Iván tiene cinco hermanos. Dos hembras son mayores que él; los gemelos, menores, y la chiquita. Sus padres siempre se refieren a él como el del medio. “El más tranquilo”, “el que se adapta”, son algunas de las etiquetas con las que ha crecido.
“En un hogar en el que un remolino de viento parece siempre estar presente, ser tan sosegado es una cualidad enorme”, le escuchó alguna vez decir a su tía. Así que se ha dedicado a cultivar esa virtud y la no presencia, claro. No inmiscuirse en los asuntos ajenos le hace gozar de una libertad que los demás no tienen.
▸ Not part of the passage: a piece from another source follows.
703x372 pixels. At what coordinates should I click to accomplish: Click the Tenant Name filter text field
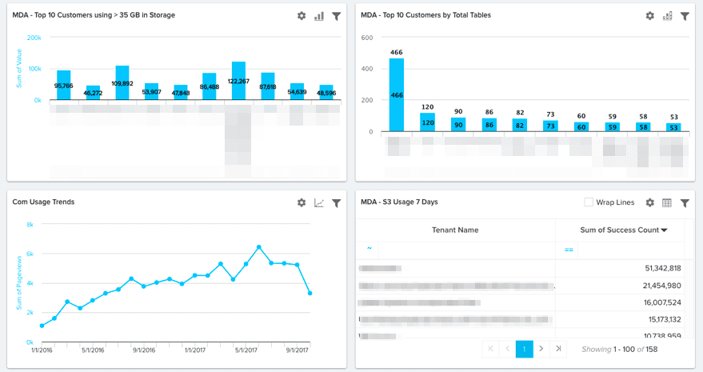[464, 250]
Ellos siempre están en guerra por cualquier cosa: por bañarse primero, por el asiento delantero en el automóvil, por el beso de los padres y hasta por la última lonja de jamón. Iván detesta las peleas; cuando comienzan se va al balcón o a veces, cuando puede, se escapa a la azotea y allí pasa horas soñando que tiene alas y puede volar.
Nadie se da cuenta de sus ausencias porque están muy entretenidos en no ponerse de acuerdo. Pareciera que sus papás establecen las reglas con la expresa intención de que sean violadas: ninguna se mantiene más de veinticuatro horas en casa. Las hermanas mayores siempre apelan a una especie de superioridad que creen tener por ser las primeras; los gemelos usualmente se confabulan en su contra, y la menor suena como una ambulancia cada vez que llora. Quizá porque llora tanto es por lo que logra estar asida siempre al cuadril de la madre.
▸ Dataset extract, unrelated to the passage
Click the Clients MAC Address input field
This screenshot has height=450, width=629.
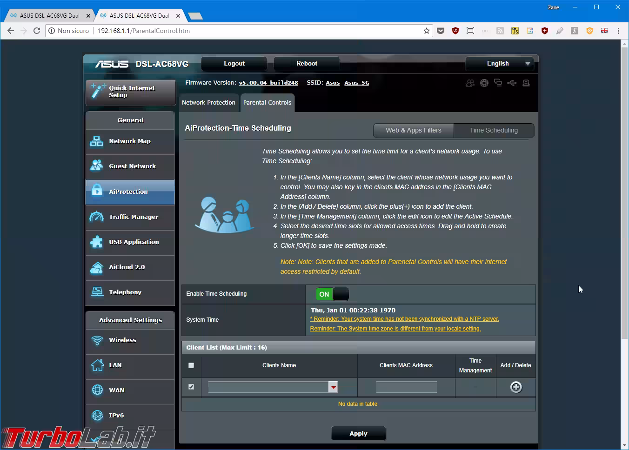click(406, 387)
El día comienza y finaliza con lecos. ¿Podrán hoy hacer un alto en esa rutina por su cumpleaños?
Hoy es el cumpleaños de Iván. Ha caído miércoles, el día más complicado de la semana. Los mellizos practican natación muy temprano en la mañana, antes de iniciar el colegio; sacarlos de la cama es una actividad titánica. Por la tarde, juegan fútbol mientras las mayores van a clases de baile. Y a él le toca asistir a lecciones extracurriculares de matemáticas. Sus hermanas suelen extraviar las zapatillas de ballet, lo que pone de muy mal talante a su madre que no para de gritar “vamos a llegar tarde”. El día comienza y finaliza con lecos. ¿Podrán hoy hacer un alto en esa rutina por su cumpleaños?; al despertarse, Iván eleva una plegaria al cielo para que así sea.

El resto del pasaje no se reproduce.